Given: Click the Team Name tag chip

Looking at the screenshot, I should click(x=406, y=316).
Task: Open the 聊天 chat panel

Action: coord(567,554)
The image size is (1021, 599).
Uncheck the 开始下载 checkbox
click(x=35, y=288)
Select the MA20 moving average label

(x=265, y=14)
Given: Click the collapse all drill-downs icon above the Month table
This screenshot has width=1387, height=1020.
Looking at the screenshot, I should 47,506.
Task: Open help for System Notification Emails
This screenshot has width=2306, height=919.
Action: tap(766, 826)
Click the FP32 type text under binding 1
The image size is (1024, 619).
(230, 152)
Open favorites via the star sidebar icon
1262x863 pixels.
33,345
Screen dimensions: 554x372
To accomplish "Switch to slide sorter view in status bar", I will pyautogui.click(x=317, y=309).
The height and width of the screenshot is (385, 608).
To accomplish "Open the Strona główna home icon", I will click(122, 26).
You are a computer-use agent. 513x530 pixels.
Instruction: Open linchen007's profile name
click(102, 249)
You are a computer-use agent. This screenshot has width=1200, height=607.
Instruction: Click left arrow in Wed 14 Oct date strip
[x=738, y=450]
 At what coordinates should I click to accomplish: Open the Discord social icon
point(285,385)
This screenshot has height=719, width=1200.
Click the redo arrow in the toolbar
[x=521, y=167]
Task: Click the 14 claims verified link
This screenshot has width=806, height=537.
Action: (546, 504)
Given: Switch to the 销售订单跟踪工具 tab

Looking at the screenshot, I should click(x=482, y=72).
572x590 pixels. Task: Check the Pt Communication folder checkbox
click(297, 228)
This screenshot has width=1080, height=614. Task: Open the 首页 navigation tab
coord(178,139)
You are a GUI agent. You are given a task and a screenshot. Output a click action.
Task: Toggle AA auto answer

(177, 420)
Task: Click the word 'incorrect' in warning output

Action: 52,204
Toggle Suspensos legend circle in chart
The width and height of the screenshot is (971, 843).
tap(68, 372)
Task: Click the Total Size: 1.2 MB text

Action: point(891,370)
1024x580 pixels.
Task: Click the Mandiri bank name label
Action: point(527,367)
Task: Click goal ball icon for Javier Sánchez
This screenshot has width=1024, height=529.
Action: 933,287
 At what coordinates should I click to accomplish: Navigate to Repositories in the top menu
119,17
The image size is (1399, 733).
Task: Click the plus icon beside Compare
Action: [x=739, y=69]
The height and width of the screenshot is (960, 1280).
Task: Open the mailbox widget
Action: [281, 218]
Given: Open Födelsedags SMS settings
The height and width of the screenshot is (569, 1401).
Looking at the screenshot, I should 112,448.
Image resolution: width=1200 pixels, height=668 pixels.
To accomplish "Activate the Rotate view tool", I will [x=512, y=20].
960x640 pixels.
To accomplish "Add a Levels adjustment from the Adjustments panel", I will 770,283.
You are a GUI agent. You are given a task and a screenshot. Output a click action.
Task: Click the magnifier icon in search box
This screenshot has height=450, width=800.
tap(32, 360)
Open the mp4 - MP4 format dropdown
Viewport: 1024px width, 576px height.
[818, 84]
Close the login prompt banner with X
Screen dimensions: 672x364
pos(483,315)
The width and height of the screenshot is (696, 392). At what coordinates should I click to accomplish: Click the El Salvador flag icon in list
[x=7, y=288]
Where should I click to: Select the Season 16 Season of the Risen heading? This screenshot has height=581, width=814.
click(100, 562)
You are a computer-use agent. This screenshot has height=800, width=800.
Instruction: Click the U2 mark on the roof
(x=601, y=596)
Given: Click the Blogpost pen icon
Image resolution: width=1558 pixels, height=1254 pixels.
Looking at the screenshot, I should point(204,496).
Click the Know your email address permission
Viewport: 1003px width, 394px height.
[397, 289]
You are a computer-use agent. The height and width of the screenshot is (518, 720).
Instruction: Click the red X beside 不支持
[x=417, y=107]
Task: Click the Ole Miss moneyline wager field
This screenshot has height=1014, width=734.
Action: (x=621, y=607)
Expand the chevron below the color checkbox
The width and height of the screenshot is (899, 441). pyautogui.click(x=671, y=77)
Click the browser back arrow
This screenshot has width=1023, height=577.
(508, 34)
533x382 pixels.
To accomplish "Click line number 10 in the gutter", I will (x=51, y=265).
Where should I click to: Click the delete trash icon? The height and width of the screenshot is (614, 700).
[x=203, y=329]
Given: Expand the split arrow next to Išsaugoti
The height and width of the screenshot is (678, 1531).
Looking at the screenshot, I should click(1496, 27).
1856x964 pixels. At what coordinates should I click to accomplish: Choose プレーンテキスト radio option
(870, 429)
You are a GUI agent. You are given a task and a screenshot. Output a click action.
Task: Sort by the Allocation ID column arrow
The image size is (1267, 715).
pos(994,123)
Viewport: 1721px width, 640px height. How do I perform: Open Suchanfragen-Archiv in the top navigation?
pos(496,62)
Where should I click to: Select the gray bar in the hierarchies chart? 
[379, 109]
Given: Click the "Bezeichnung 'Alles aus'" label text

══════════════════════════════

ABOUT THIS EXERCISE - Every line above needs to be repeated exactly as shown.

WRITTEN REPLY -
Given: Click the Team Name tag chip

Looking at the screenshot, I should click(x=406, y=316).
Task: Open the 聊天 chat panel

Action: coord(567,554)
The image size is (1021, 599).
Uncheck the 开始下载 checkbox
click(x=35, y=288)
Select the MA20 moving average label

(x=265, y=14)
Given: Click the collapse all drill-downs icon above the Month table
This screenshot has width=1387, height=1020.
Looking at the screenshot, I should 47,506.
Task: Open help for System Notification Emails
This screenshot has width=2306, height=919.
Action: tap(766, 826)
Click the FP32 type text under binding 1
The image size is (1024, 619).
(230, 152)
Open favorites via the star sidebar icon
1262x863 pixels.
33,345
Screen dimensions: 554x372
To accomplish "Switch to slide sorter view in status bar", I will pyautogui.click(x=317, y=309).
The height and width of the screenshot is (385, 608).
To accomplish "Open the Strona główna home icon", I will click(122, 26).
You are a computer-use agent. 513x530 pixels.
Instruction: Open linchen007's profile name
click(102, 249)
You are a computer-use agent. This screenshot has width=1200, height=607.
Instruction: Click left arrow in Wed 14 Oct date strip
[x=738, y=450]
 At what coordinates should I click to accomplish: Open the Discord social icon
point(285,385)
This screenshot has height=719, width=1200.
Click the redo arrow in the toolbar
[x=521, y=167]
Task: Click the 14 claims verified link
This screenshot has width=806, height=537.
Action: (546, 504)
Given: Switch to the 销售订单跟踪工具 tab

Looking at the screenshot, I should click(x=482, y=72).
572x590 pixels. Task: Check the Pt Communication folder checkbox
click(297, 228)
This screenshot has width=1080, height=614. Task: Open the 首页 navigation tab
coord(178,139)
You are a GUI agent. You are given a task and a screenshot. Output a click action.
Task: Toggle AA auto answer

(177, 420)
Task: Click the word 'incorrect' in warning output

Action: 52,204
Toggle Suspensos legend circle in chart
The width and height of the screenshot is (971, 843).
tap(68, 372)
Task: Click the Total Size: 1.2 MB text

Action: point(891,370)
1024x580 pixels.
Task: Click the Mandiri bank name label
Action: point(527,367)
Task: Click goal ball icon for Javier Sánchez
This screenshot has width=1024, height=529.
Action: 933,287
 At what coordinates should I click to accomplish: Navigate to Repositories in the top menu
119,17
The image size is (1399, 733).
Task: Click the plus icon beside Compare
Action: [x=739, y=69]
The height and width of the screenshot is (960, 1280).
Task: Open the mailbox widget
Action: [281, 218]
Given: Open Födelsedags SMS settings
The height and width of the screenshot is (569, 1401).
Looking at the screenshot, I should 112,448.
Image resolution: width=1200 pixels, height=668 pixels.
To accomplish "Activate the Rotate view tool", I will [x=512, y=20].
960x640 pixels.
To accomplish "Add a Levels adjustment from the Adjustments panel", I will 770,283.
You are a GUI agent. You are given a task and a screenshot. Output a click action.
Task: Click the magnifier icon in search box
This screenshot has height=450, width=800.
tap(32, 360)
Open the mp4 - MP4 format dropdown
Viewport: 1024px width, 576px height.
[818, 84]
Close the login prompt banner with X
Screen dimensions: 672x364
pos(483,315)
The width and height of the screenshot is (696, 392). At what coordinates should I click to accomplish: Click the El Salvador flag icon in list
[x=7, y=288]
Where should I click to: Select the Season 16 Season of the Risen heading? This screenshot has height=581, width=814.
click(100, 562)
You are a computer-use agent. This screenshot has height=800, width=800.
Instruction: Click the U2 mark on the roof
(x=601, y=596)
Given: Click the Blogpost pen icon
Image resolution: width=1558 pixels, height=1254 pixels.
Looking at the screenshot, I should point(204,496).
Click the Know your email address permission
Viewport: 1003px width, 394px height.
[397, 289]
You are a computer-use agent. The height and width of the screenshot is (518, 720).
Instruction: Click the red X beside 不支持
[x=417, y=107]
Task: Click the Ole Miss moneyline wager field
This screenshot has height=1014, width=734.
Action: (x=621, y=607)
Expand the chevron below the color checkbox
The width and height of the screenshot is (899, 441). pyautogui.click(x=671, y=77)
Click the browser back arrow
This screenshot has width=1023, height=577.
(508, 34)
533x382 pixels.
To accomplish "Click line number 10 in the gutter", I will (x=51, y=265).
Where should I click to: Click the delete trash icon? The height and width of the screenshot is (614, 700).
[x=203, y=329]
Given: Expand the split arrow next to Išsaugoti
The height and width of the screenshot is (678, 1531).
Looking at the screenshot, I should click(1496, 27).
1856x964 pixels. At what coordinates should I click to accomplish: Choose プレーンテキスト radio option
(870, 429)
You are a GUI agent. You are given a task and a screenshot. Output a click action.
Task: Sort by the Allocation ID column arrow
The image size is (1267, 715).
pos(994,123)
Viewport: 1721px width, 640px height. How do I perform: Open Suchanfragen-Archiv in the top navigation?
pos(496,62)
Where should I click to: Select the gray bar in the hierarchies chart? 
[379, 109]
Given: Click the "Bezeichnung 'Alles aus'" label text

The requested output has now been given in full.